Nordkoreas wichtigster Verbündeter China forderte erneut Dialogbereitschaft von allen Seiten. Pjöngjang müsse auf Handlungen verzichten, die gegen UNO-Resolutionen verstießen, erklärte das Pekinger Außenministerium. China hoffe, dass alle beteiligten Parteien "ruhig und zurückhaltend" blieben.

Russland verurteilte den Test, rief aber zugleich - ebenso wie China - alle Seiten zur Zurückhaltung auf. Ein Sprecher des Auswärtigen Amtes in Berlin sagte, das nordkoreanische Regime setze seine "unverantwortliche und völkerrechtswidrige Politik der Provokation fort".

In Washington teilte die Regierung mit, Präsident Donald Trump sei über den jüngsten Test unterrichtet worden. Das US-Pazifikkommando erklärte, man habe den Abschuss verfolgt und sei zu dem Ergebnis gekommen, dass die Kurzstreckenrakete keine unmittelbare Bedrohung für die USA darstellte.

US-Verteidigungsminister Jim Mattis wollte sich nicht zu möglichen "roten Linien" äußern, deren Überschreitung Washington nicht hinnehmen würde. Seine Regierung brauche "politischen Spielraum", sagte er dem Sender CBS News. Der Norden habe hunderte Kanonen und Raketenwerfer in Reichweite der südkoreanischen Hauptstadt Seoul stationiert, sagte er. Dies sei einer der am dichtesten besiedelten Ballungsräume der Welt. Pjöngjang sei eine Gefahr für Südkorea sowie Japan und im Fall eines militärischen Konflikts auch für China und Russland. Krieg wäre "katastrophal". Mattis warnte am Sonntag im US-Fernsehen vor den "wahrscheinlich schlimmsten Kämpfen, die die meisten Menschen je erlebt hätten", sollte die Diplomatie scheitern.

Die USA wollten vor dem Hintergrund der anhaltenden Spannungen am Dienstag ihr Raketenabwehrsystem testen. Es sollte übungshalber eine von einem Testgelände auf den pazifischen Marshall-Inseln abgefeuerte weitreichende Interkontinentalrakete abfangen. Die Bilanz früherer Test war durchwachsen. Gelänge der Test, würden die USA beweisen, dass sie Angriffe mit einer Langstreckenrakete etwa aus Nordkorea verhindern könnten.

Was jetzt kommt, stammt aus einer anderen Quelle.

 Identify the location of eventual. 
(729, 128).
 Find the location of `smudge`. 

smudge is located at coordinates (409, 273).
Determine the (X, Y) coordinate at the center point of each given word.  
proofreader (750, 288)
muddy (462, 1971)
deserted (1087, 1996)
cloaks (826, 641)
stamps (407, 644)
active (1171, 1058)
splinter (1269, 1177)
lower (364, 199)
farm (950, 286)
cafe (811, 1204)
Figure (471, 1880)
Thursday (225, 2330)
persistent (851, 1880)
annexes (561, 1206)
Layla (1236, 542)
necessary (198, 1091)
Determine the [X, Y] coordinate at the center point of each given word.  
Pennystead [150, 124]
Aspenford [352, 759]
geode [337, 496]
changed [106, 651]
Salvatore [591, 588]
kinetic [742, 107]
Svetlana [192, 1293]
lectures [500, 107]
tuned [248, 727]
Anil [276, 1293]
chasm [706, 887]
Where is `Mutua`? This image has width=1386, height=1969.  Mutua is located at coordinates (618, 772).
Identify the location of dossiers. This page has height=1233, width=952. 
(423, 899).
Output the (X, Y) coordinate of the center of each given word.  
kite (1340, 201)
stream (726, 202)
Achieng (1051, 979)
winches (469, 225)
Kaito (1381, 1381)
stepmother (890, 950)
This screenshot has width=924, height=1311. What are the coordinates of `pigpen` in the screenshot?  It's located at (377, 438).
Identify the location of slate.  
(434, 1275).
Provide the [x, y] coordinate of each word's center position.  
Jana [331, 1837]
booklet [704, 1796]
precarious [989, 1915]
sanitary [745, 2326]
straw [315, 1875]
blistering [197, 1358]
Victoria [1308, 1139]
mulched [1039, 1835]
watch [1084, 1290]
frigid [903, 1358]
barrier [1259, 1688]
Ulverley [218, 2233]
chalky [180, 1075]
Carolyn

Die Spannungen zwischen Nordkorea und den USA nehmen seit Monaten zu. Zuletzt hat Trump Nordkorea beim G-7-Gipfel in Italien als "Weltproblem" bezeichnet, das gelöst werde.

Nordkorea ist militärisch hochgerüstet und arbeitet am Ausbau seiner Raketen- und Atomwaffenprogramme. Seit 2006 hat es nach eigenen Angaben fünf Atomwaffentests vorgenommen, davon zwei im vergangenen Jahr. Als zentrales Ziel der Regierung von Machthaber Kim Jong-un gilt die Entwicklung von Langstreckenraketen, die Atomsprengköpfe in die USA tragen könnten. Solche Modelle testete es bisher aber nicht.